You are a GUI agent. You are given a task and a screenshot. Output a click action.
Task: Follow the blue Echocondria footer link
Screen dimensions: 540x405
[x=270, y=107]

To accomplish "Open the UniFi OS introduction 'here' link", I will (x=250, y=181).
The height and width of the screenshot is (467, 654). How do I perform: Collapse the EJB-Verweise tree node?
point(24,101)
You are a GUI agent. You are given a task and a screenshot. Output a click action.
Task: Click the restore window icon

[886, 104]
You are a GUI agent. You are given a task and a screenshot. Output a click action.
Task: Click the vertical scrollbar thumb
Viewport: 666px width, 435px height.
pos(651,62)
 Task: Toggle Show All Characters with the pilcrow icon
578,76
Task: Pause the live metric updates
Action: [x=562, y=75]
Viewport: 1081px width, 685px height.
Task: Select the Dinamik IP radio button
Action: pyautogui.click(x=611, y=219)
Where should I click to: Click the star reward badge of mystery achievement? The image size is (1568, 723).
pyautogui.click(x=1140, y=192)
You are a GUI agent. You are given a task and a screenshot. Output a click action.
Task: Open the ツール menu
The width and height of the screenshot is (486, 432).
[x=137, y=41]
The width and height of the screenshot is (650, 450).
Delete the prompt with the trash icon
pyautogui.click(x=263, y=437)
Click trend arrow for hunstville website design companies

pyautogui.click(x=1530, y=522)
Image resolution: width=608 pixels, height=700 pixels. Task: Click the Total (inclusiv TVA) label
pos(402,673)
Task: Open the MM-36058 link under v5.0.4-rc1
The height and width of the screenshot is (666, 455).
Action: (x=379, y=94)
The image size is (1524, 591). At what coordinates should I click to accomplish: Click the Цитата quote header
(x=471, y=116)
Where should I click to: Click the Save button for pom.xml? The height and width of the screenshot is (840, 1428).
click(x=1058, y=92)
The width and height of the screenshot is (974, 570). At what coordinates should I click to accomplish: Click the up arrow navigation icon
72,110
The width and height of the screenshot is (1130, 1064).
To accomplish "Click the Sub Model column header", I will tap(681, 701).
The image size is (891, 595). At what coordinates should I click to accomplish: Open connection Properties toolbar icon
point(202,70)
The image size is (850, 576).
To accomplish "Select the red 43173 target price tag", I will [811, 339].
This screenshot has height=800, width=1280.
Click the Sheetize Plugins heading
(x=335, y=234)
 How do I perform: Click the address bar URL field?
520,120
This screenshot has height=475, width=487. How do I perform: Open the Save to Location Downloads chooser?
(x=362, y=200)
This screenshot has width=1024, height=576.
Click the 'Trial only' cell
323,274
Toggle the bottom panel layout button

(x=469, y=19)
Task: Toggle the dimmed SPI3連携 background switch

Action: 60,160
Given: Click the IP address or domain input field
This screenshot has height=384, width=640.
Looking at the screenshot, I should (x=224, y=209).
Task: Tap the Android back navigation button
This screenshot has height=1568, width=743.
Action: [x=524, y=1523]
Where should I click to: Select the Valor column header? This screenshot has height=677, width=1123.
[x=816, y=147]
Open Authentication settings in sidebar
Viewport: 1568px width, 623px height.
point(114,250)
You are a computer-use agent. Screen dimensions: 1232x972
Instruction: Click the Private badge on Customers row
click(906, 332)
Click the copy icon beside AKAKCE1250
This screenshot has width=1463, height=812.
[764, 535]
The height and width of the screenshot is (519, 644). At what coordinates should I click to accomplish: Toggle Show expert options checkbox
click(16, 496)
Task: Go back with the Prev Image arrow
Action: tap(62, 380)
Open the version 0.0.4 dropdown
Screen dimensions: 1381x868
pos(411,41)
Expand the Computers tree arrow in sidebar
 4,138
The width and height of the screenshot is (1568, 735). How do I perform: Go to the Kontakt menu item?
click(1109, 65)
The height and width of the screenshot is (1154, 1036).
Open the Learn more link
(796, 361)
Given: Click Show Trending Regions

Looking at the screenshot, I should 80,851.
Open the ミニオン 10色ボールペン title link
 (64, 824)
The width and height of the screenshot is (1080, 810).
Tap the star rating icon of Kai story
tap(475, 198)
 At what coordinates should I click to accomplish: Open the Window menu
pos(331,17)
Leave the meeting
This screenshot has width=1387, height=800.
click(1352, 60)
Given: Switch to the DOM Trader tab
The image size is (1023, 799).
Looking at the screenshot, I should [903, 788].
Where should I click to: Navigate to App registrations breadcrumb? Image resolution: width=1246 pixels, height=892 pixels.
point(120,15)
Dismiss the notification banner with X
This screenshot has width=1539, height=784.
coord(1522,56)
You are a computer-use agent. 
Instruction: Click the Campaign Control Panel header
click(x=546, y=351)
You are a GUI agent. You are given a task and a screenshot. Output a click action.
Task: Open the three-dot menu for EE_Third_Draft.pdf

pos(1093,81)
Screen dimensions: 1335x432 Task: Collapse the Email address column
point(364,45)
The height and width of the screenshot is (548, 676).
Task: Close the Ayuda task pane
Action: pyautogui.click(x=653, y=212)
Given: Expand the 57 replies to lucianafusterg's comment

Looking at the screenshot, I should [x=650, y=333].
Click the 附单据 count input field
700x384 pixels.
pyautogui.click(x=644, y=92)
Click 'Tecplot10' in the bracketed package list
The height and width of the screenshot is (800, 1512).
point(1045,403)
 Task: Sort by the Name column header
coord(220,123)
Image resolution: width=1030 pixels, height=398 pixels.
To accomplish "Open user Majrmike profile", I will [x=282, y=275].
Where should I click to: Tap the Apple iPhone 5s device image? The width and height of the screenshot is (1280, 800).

● ● ● ● ● ● ●

## ABOUT THIS TASK
Word for word, transcribe each record.

## FINISHED EXERCISE
You are a GUI agent. You are given a task and a screenshot. Output a click action.
Task: Follow the blue Echocondria footer link
Screen dimensions: 540x405
[x=270, y=107]

To accomplish "Open the UniFi OS introduction 'here' link", I will (x=250, y=181).
The height and width of the screenshot is (467, 654). How do I perform: Collapse the EJB-Verweise tree node?
point(24,101)
You are a GUI agent. You are given a task and a screenshot. Output a click action.
Task: Click the restore window icon

[886, 104]
You are a GUI agent. You are given a task and a screenshot. Output a click action.
Task: Click the vertical scrollbar thumb
Viewport: 666px width, 435px height.
pos(651,62)
 Task: Toggle Show All Characters with the pilcrow icon
578,76
Task: Pause the live metric updates
Action: [x=562, y=75]
Viewport: 1081px width, 685px height.
Task: Select the Dinamik IP radio button
Action: pyautogui.click(x=611, y=219)
Where should I click to: Click the star reward badge of mystery achievement? The image size is (1568, 723).
pyautogui.click(x=1140, y=192)
You are a GUI agent. You are given a task and a screenshot. Output a click action.
Task: Open the ツール menu
The width and height of the screenshot is (486, 432).
[x=137, y=41]
The width and height of the screenshot is (650, 450).
Delete the prompt with the trash icon
pyautogui.click(x=263, y=437)
Click trend arrow for hunstville website design companies

pyautogui.click(x=1530, y=522)
Image resolution: width=608 pixels, height=700 pixels. Task: Click the Total (inclusiv TVA) label
pos(402,673)
Task: Open the MM-36058 link under v5.0.4-rc1
The height and width of the screenshot is (666, 455).
Action: (x=379, y=94)
The image size is (1524, 591). At what coordinates should I click to accomplish: Click the Цитата quote header
(x=471, y=116)
Where should I click to: Click the Save button for pom.xml? The height and width of the screenshot is (840, 1428).
click(x=1058, y=92)
The width and height of the screenshot is (974, 570). At what coordinates should I click to accomplish: Click the up arrow navigation icon
72,110
The width and height of the screenshot is (1130, 1064).
To accomplish "Click the Sub Model column header", I will tap(681, 701).
The image size is (891, 595). At what coordinates should I click to accomplish: Open connection Properties toolbar icon
point(202,70)
The image size is (850, 576).
To accomplish "Select the red 43173 target price tag", I will [811, 339].
This screenshot has height=800, width=1280.
Click the Sheetize Plugins heading
(x=335, y=234)
 How do I perform: Click the address bar URL field?
520,120
This screenshot has height=475, width=487. How do I perform: Open the Save to Location Downloads chooser?
(x=362, y=200)
This screenshot has width=1024, height=576.
Click the 'Trial only' cell
323,274
Toggle the bottom panel layout button

(x=469, y=19)
Task: Toggle the dimmed SPI3連携 background switch

Action: 60,160
Given: Click the IP address or domain input field
This screenshot has height=384, width=640.
Looking at the screenshot, I should (x=224, y=209).
Task: Tap the Android back navigation button
This screenshot has height=1568, width=743.
Action: [x=524, y=1523]
Where should I click to: Select the Valor column header? This screenshot has height=677, width=1123.
[x=816, y=147]
Open Authentication settings in sidebar
Viewport: 1568px width, 623px height.
point(114,250)
You are a computer-use agent. Screen dimensions: 1232x972
Instruction: Click the Private badge on Customers row
click(906, 332)
Click the copy icon beside AKAKCE1250
This screenshot has width=1463, height=812.
[764, 535]
The height and width of the screenshot is (519, 644). At what coordinates should I click to accomplish: Toggle Show expert options checkbox
click(16, 496)
Task: Go back with the Prev Image arrow
Action: tap(62, 380)
Open the version 0.0.4 dropdown
Screen dimensions: 1381x868
pos(411,41)
Expand the Computers tree arrow in sidebar
 4,138
The width and height of the screenshot is (1568, 735). How do I perform: Go to the Kontakt menu item?
click(1109, 65)
The height and width of the screenshot is (1154, 1036).
Open the Learn more link
(796, 361)
Given: Click Show Trending Regions

Looking at the screenshot, I should 80,851.
Open the ミニオン 10色ボールペン title link
 (64, 824)
The width and height of the screenshot is (1080, 810).
Tap the star rating icon of Kai story
tap(475, 198)
 At what coordinates should I click to accomplish: Open the Window menu
pos(331,17)
Leave the meeting
This screenshot has width=1387, height=800.
click(1352, 60)
Given: Switch to the DOM Trader tab
The image size is (1023, 799).
Looking at the screenshot, I should [903, 788].
Where should I click to: Navigate to App registrations breadcrumb? Image resolution: width=1246 pixels, height=892 pixels.
point(120,15)
Dismiss the notification banner with X
This screenshot has width=1539, height=784.
coord(1522,56)
You are a computer-use agent. 
Instruction: Click the Campaign Control Panel header
click(x=546, y=351)
You are a GUI agent. You are given a task and a screenshot. Output a click action.
Task: Open the three-dot menu for EE_Third_Draft.pdf

pos(1093,81)
Screen dimensions: 1335x432 Task: Collapse the Email address column
point(364,45)
The height and width of the screenshot is (548, 676).
Task: Close the Ayuda task pane
Action: pyautogui.click(x=653, y=212)
Given: Expand the 57 replies to lucianafusterg's comment

Looking at the screenshot, I should [x=650, y=333].
Click the 附单据 count input field
700x384 pixels.
pyautogui.click(x=644, y=92)
Click 'Tecplot10' in the bracketed package list
The height and width of the screenshot is (800, 1512).
point(1045,403)
 Task: Sort by the Name column header
coord(220,123)
Image resolution: width=1030 pixels, height=398 pixels.
To accomplish "Open user Majrmike profile", I will [x=282, y=275].
Where should I click to: Tap the Apple iPhone 5s device image? The width and height of the screenshot is (1280, 800).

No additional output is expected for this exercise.